MATERIAL SUPPLIED Block Start
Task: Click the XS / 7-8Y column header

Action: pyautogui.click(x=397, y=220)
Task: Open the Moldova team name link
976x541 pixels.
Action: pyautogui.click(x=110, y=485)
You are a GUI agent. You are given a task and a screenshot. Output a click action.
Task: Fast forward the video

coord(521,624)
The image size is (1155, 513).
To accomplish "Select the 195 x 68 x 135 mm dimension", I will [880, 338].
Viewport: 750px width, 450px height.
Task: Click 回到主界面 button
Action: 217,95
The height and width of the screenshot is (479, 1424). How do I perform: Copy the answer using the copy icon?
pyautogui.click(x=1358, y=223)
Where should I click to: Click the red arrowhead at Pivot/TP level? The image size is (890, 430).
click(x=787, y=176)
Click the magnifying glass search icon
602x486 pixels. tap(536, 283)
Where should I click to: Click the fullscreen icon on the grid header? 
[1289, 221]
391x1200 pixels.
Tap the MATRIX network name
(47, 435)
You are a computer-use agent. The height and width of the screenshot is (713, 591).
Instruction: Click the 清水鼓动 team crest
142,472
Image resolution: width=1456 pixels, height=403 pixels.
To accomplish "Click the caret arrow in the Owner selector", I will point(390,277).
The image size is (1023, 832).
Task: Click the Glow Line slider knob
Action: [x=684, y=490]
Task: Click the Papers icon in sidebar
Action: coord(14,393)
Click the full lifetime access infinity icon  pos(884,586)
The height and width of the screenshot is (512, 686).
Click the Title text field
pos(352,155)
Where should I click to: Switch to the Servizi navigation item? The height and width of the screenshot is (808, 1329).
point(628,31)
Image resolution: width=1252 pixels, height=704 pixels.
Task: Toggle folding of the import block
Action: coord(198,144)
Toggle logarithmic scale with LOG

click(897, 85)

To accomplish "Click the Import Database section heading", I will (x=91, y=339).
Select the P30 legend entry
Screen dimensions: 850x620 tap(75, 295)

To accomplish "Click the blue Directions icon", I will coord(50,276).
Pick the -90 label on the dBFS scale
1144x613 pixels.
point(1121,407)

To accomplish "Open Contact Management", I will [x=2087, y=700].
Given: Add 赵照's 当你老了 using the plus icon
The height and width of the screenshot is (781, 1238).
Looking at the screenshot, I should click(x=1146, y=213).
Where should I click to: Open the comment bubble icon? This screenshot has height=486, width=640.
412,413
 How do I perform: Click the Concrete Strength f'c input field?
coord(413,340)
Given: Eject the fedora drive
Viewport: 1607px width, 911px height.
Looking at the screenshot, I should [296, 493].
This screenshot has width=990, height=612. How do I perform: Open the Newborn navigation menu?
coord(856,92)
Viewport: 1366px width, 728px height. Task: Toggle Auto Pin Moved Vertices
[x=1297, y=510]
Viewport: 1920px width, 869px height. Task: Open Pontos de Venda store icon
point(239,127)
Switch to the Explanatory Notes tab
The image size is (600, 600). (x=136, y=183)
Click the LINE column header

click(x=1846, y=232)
MATERIAL SUPPLIED Block End
__PROMPT__:
Every entry should be restated word for word.

__SOLUTION FOR THIS EXERCISE__:
Task: Click the XS / 7-8Y column header

Action: pyautogui.click(x=397, y=220)
Task: Open the Moldova team name link
976x541 pixels.
Action: pyautogui.click(x=110, y=485)
You are a GUI agent. You are given a task and a screenshot. Output a click action.
Task: Fast forward the video

coord(521,624)
The image size is (1155, 513).
To accomplish "Select the 195 x 68 x 135 mm dimension", I will [880, 338].
Viewport: 750px width, 450px height.
Task: Click 回到主界面 button
Action: 217,95
The height and width of the screenshot is (479, 1424). How do I perform: Copy the answer using the copy icon?
pyautogui.click(x=1358, y=223)
Where should I click to: Click the red arrowhead at Pivot/TP level? The image size is (890, 430).
click(x=787, y=176)
Click the magnifying glass search icon
602x486 pixels. tap(536, 283)
Where should I click to: Click the fullscreen icon on the grid header? 
[1289, 221]
391x1200 pixels.
Tap the MATRIX network name
(47, 435)
You are a computer-use agent. The height and width of the screenshot is (713, 591).
Instruction: Click the 清水鼓动 team crest
142,472
Image resolution: width=1456 pixels, height=403 pixels.
To accomplish "Click the caret arrow in the Owner selector", I will point(390,277).
The image size is (1023, 832).
Task: Click the Glow Line slider knob
Action: [x=684, y=490]
Task: Click the Papers icon in sidebar
Action: coord(14,393)
Click the full lifetime access infinity icon  pos(884,586)
The height and width of the screenshot is (512, 686).
Click the Title text field
pos(352,155)
Where should I click to: Switch to the Servizi navigation item? The height and width of the screenshot is (808, 1329).
point(628,31)
Image resolution: width=1252 pixels, height=704 pixels.
Task: Toggle folding of the import block
Action: coord(198,144)
Toggle logarithmic scale with LOG

click(897, 85)

To accomplish "Click the Import Database section heading", I will (x=91, y=339).
Select the P30 legend entry
Screen dimensions: 850x620 tap(75, 295)

To accomplish "Click the blue Directions icon", I will coord(50,276).
Pick the -90 label on the dBFS scale
1144x613 pixels.
point(1121,407)

To accomplish "Open Contact Management", I will [x=2087, y=700].
Given: Add 赵照's 当你老了 using the plus icon
The height and width of the screenshot is (781, 1238).
Looking at the screenshot, I should click(x=1146, y=213).
Where should I click to: Open the comment bubble icon? This screenshot has height=486, width=640.
412,413
 How do I perform: Click the Concrete Strength f'c input field?
coord(413,340)
Given: Eject the fedora drive
Viewport: 1607px width, 911px height.
Looking at the screenshot, I should [296, 493].
This screenshot has width=990, height=612. How do I perform: Open the Newborn navigation menu?
coord(856,92)
Viewport: 1366px width, 728px height. Task: Toggle Auto Pin Moved Vertices
[x=1297, y=510]
Viewport: 1920px width, 869px height. Task: Open Pontos de Venda store icon
point(239,127)
Switch to the Explanatory Notes tab
The image size is (600, 600). (x=136, y=183)
Click the LINE column header

click(x=1846, y=232)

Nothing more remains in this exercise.